A quase 400 quilómetros de distância do berço da francesinha, há agora uma nova casa onde é possível provar a pecaminosa sanduíche. Mas o acompanhamento é ainda mais entusiasmante: à mesa do novo espaço de Évora, encontram-se torneiras de cerveja bem fresca, que os clientes podem usar para se servirem a si próprios.
A Cervejaria À do Ó abriu portas a 8 de maio, na Rua de Aviz, e o nome não foi escolhido ao acaso. A ligação ao espaço nasce da proximidade à histórica Porta de Aviz, encimada pela Ermida de Nossa Senhora do Ó.
O conceito surgiu pelas mãos de Luís Louro, de 47 anos, proprietário do bar Culpa Tua, e do sócio Bernardino Dias, de 60. A ideia começou com uma paixão partilhada: francesinhas. “Nós os dois somos grandes adeptos de francesinhas”, conta Luís Louro. O problema é que sentiam falta de uma opção que realmente os convencesse em Évora. “Comem-se algumas francesinhas, mas nada que achássemos mesmo de alto nível”, explica.
Foi dessa vontade que nasceu o projeto. O objetivo inicial passava por criar uma receita equilibrada, pensada para agradar ao maior número possível de clientes. “Tentámos fazer umas francesinhas que fossem o mais consensuais possível, que toda a gente gostasse”, refere.
Com o desenvolvimento do restaurante, perceberam rapidamente que uma carta focada apenas em francesinhas seria limitada. “Achámos que só isso não teria pernas para andar, então começámos a pensar noutros petiscos”, revela. Foi precisamente nessa fase que surgiu uma das maiores atrações da casa: as mesas com uma torneira própria para que os clientes possam tirar as suas próprias imperiais.

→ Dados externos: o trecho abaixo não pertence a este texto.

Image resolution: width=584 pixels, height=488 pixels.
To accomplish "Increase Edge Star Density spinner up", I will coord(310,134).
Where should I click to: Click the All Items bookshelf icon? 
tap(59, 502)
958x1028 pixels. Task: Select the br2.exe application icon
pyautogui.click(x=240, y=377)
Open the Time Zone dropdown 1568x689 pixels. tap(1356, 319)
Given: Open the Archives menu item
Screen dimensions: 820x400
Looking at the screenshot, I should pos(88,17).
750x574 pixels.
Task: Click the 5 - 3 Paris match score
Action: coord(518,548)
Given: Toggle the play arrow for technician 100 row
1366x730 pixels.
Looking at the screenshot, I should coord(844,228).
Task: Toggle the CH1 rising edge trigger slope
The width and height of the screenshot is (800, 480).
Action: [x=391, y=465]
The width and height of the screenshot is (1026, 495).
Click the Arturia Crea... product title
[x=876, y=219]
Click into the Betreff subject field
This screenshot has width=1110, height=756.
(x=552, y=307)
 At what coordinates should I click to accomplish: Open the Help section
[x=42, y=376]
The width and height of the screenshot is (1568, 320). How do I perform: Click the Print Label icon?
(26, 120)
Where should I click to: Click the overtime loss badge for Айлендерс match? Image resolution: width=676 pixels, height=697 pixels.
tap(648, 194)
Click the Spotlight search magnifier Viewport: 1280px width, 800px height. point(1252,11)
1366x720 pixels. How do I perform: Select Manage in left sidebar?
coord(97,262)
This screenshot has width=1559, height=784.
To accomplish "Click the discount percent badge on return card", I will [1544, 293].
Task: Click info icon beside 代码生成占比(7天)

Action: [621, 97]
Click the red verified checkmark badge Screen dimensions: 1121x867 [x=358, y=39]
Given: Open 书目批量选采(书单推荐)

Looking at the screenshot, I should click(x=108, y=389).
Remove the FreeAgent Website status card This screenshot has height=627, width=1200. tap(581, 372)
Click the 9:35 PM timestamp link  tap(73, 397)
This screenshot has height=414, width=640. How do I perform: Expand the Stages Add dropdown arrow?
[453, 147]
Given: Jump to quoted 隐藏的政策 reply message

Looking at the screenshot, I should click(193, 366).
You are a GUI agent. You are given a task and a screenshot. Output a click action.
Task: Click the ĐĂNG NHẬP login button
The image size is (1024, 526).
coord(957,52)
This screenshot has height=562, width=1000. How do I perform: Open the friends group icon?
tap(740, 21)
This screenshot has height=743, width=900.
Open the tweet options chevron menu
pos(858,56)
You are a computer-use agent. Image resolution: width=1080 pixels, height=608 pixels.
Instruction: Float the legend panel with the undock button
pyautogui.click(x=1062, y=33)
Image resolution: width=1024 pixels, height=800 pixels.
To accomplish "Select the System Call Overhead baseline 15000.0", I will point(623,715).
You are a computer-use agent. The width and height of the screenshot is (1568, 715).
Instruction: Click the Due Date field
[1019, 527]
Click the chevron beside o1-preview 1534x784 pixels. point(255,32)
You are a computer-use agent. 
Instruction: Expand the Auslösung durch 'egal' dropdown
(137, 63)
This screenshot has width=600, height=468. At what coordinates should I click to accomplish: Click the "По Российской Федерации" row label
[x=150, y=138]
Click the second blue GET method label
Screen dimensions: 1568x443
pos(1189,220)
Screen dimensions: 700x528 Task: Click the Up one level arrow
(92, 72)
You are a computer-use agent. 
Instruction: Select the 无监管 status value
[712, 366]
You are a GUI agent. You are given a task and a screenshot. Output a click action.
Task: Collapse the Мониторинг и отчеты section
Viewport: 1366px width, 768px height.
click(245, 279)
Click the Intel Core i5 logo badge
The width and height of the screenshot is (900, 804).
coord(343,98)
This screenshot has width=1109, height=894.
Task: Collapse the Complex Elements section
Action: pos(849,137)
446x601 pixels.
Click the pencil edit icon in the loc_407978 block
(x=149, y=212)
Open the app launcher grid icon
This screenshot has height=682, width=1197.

Ao todo existem duas mesas equipadas, sendo que a cerveja é contabilizada ao litro e o sistema foi pensado para tornar a experiência mais prática e divertida. “A cerveja vem de depósitos ligados diretamente às bicas”, explica Luís Louro. Cada mesa tem um contador que é colocado a zero no momento em que os clientes se sentam.
Quem preferir o serviço tradicional também encontra várias opções na carta de bebidas, como a Lambreta (1,50€), cerveja de 20cl (1,80€), 40cl (3,60€) ou 50cl (4,50€). Na comida, a carta começa nos petiscos. Há bolinhas do Ó (6€), peixinhos do Ó (6€) e cachorrinho À do Ó (5€), preparado com salsicha fresca e molho de francesinha.
Para opções mais elaboradas existem croquetes de perdiz (10€), cogumelos com presunto (7€), queijo assado (6€), tábuas de enchidos ou mistas (14€) e pratos de marisco, como camarões À do Ó (14€), salteados em vinho do Porto e alho, ou camarão tigre (20€).

A francesinha continua, no entanto, a ser a grande protagonista da casa. O molho secreto foi pensado para fugir aos extremos e não é demasiado picante nem excessivamente doce. A versão tradicional leva bife de vitela, salsicha fresca, linguiça, queijo e fiambre (13,50€). Existe também a francesinha de vitela (18€), a marítima (15€), com cogumelos, ananás grelhado e camarão, e a francesinha À do Ó (15€), inspirada nos sabores alentejanos e preparada com carne assada e produtos regionais.
Há ainda uma alternativa vegetariana, feita com hambúrguer de grão, cogumelos e beringela grelhada (13,50€), além da versão mais pequena, a meia francesinha de vitela (8€).
Apesar da forte aposta nas francesinhas, a carta inclui opções como bife Wellington de lombo em massa folhada (25€), naco na pedra de lombo de vitela (20€), servido a fumegar, polvo À do Ó (18€) e bacalhau À do Ó (22€), acompanhado por miga de broa, couve e chouriço.
Também há propostas mais tradicionais, como pica-pau de lombo de vitela (18€), pica-pau de atum (15€) e bitoques de vitela (10€) ou porco (8€). Nas sobremesas, pode escolher entre o doce do Ó (4€), preparado com natas, leite condensado e cookies de chocolate, mousse de chocolate (4€) ou bolo de requeijão (5€).
O restaurante tem atualmente 30 lugares no interior e mais 15 na esplanada. E o balanço das primeiras semanas não podia ser mais positivo.
“Acho que Évora é uma cidade aberta a estas experiências novas. Se as coisas tiverem qualidade, as pessoas voltam, falam umas com as outras e não vejo motivo para o negócio não resultar”, admite Luís Louro.